Boris Johnson signalled that England’s strict lockdown will continue for at least another five weeks, as he warned that 8 March was the earliest date on which schoolchildren could return to the classroom.
When schools were closed to most pupils earlier this month, the prime minister said it would initially be until after the February half-term.
But he announced to MPs on Wednesday that only by the middle of next month would the government have a clearer idea of the impact of the vaccine on the pandemic.
“The first sign of normality starting to return should be pupils going back to their classrooms,” Johnson said.
Unions warned that setting a target date of 8 March for schools to return could create false hope, with Mary Bousted from the National Education Union cautioning: “The prime minister may now be immune to the embarrassment of U-turns, but school leaders, teachers and support staff, not to mention families and students, are utterly exhausted by them.”
Speaking after confirming plans to require British citizens returning from high-risk countries to quarantine, the prime minister promised that in the week of 22 February the government would set out a “gradual and phased approach towards easing the restrictions in a sustainable way”.
“By then we will know much more about the effect of vaccines in preventing hospitalisations and deaths, using data from the UK but also other nations such as Israel. We will know how successful the current restrictions have been in driving down infections,” Johnson said.
“We will also know how many people are still in hospital with Covid, which we simply can’t predict with certainty today. So we will then be in a better position to chart a course out of lockdown without risking a further surge that would overwhelm the NHS.”
Another 1,725 people were reported on Wednesday to have died within 28 days of a positive Covid test, bringing the total death toll by that measure to 101,887. 25,308 new infections were identified, down 13,597 on the same day last week.
The government is expected to publish a “roadmap,” as it did during last year’s lockdown, setting out its criteria for reopening different sectors.
The prime minister said the 8 March date was based on the thinking that if the NHS is successful in vaccinating the four most vulnerable groups by 15 February, these people will by then have had three weeks to develop immunity.
He said he hoped “all schools will go back” on 8 March, suggesting the government may have moved away from a regional approach to lifting restrictions. “That’s the earliest we can do it, and it depends on lots of things going right,” he said.

RECORDS SHOWN:
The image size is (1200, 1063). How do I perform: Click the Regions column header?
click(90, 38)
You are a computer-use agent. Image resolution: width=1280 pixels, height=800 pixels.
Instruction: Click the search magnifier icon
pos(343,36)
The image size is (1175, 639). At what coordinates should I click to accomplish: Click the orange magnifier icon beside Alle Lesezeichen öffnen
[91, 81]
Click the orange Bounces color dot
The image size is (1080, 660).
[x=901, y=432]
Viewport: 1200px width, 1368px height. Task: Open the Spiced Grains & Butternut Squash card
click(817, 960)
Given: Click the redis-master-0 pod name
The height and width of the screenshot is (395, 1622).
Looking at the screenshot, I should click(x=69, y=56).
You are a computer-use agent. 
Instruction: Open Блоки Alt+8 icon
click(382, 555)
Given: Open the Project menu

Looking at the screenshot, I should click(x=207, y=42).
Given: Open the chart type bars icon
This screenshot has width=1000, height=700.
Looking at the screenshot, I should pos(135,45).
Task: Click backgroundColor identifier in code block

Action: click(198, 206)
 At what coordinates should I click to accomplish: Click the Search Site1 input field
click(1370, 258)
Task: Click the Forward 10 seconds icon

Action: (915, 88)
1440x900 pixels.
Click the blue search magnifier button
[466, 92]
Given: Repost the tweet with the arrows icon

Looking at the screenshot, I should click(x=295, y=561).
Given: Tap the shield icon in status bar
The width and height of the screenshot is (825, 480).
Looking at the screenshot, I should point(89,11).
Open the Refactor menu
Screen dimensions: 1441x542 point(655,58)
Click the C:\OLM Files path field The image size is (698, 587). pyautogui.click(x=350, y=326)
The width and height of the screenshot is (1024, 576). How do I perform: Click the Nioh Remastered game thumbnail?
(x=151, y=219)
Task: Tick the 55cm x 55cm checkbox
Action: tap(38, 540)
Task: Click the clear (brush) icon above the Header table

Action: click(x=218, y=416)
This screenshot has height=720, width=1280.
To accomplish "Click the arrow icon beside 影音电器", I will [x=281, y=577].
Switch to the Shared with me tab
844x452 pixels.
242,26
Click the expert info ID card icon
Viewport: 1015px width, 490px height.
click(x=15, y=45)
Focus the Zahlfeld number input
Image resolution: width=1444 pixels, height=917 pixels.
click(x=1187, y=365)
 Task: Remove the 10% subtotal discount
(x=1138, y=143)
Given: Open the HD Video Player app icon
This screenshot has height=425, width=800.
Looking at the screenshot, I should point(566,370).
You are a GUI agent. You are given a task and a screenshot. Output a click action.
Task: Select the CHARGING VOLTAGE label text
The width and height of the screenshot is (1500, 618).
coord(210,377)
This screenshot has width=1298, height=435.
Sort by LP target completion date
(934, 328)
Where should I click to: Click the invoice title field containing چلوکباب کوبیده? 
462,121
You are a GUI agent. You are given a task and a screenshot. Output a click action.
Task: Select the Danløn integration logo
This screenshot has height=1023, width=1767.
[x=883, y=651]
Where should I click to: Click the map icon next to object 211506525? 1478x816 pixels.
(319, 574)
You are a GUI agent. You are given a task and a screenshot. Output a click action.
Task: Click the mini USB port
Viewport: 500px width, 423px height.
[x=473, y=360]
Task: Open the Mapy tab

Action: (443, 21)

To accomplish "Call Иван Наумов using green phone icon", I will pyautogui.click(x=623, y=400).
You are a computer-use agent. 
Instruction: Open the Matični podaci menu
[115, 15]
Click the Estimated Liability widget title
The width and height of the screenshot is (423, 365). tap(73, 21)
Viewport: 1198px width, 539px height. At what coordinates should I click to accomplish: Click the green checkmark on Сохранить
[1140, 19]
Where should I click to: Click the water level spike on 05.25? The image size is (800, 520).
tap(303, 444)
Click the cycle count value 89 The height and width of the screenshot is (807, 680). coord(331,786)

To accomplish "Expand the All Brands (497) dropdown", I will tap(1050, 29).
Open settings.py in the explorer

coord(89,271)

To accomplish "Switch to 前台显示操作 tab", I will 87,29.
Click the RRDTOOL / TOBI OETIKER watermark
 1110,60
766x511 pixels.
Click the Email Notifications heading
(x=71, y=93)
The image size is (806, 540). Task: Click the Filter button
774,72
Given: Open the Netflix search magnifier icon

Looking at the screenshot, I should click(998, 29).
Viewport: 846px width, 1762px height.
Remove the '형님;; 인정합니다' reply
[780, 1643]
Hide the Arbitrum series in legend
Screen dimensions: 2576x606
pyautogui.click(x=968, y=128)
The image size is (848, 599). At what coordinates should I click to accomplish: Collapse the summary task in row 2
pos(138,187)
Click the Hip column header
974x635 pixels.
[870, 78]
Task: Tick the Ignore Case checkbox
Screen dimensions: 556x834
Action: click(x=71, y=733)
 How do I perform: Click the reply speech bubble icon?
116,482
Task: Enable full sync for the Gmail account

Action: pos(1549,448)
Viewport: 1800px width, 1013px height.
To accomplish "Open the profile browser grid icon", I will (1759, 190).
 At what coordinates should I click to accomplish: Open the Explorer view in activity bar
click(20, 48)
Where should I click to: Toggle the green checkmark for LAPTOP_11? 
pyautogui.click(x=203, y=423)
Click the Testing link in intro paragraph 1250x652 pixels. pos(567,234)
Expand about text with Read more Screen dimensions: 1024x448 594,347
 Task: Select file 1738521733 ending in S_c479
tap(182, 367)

TASK SET:
1. In the article on England's lockdown, what date did the prime minister give as the earliest on which schoolchildren could return to the classroom?
2. According to the article on England's lockdown, what did Johnson say the government would know more about by the week of 22 February? List every item.
3. Carry on the article on England's lockdown, beginning after its final sentence.

OUTPUTS IN ORDER:
1. 8 March

2.
- The effect of vaccines in preventing hospitalisations and deaths
- How successful the current restrictions have been in driving down infections
- How many people are still in hospital with Covid

3.
Johnson expressed sympathy “for parents and for carers who’ve spent so many months not only home schooling but meeting the myriad needs of their children from breakfast to bedtime”.
He announced £300m in extra government funding for catchup teaching for children who have fallen behind, and promised families would continue to receive free school meals support until March.
That is not expected to include food vouchers being issued during half-term, however. Instead, parents are expected to have to rely on the separate Covid winter grant scheme.
Dr Patrick Roach, the general secretary of the NASUWT teachers’ union, said: “Given previous experience, the announcement of arbitrary dates for schools to reopen to all pupils can be profoundly unhelpful to parents and to those working in schools.
“However, a clear plan for how schools will be fully reopened whenever the lockdown restrictions are lifted remains a key question which the government must now work urgently and openly with the profession to address.”
The closure of schools across England was announced on 4 January alongside the lockdown, just a day after they had been allowed to open across most of the country.
Johnson made the latest schools announcement as part of a Covid update to the House of Commons, a day after official figures confirmed that more than 100,000 people have now died with the virus in the UK.
Challenged at Wednesday’s Downing Street press conference about whether he had made mistakes in his handling of the pandemic, the prime minister said: “Of course I take full responsibility for everything.”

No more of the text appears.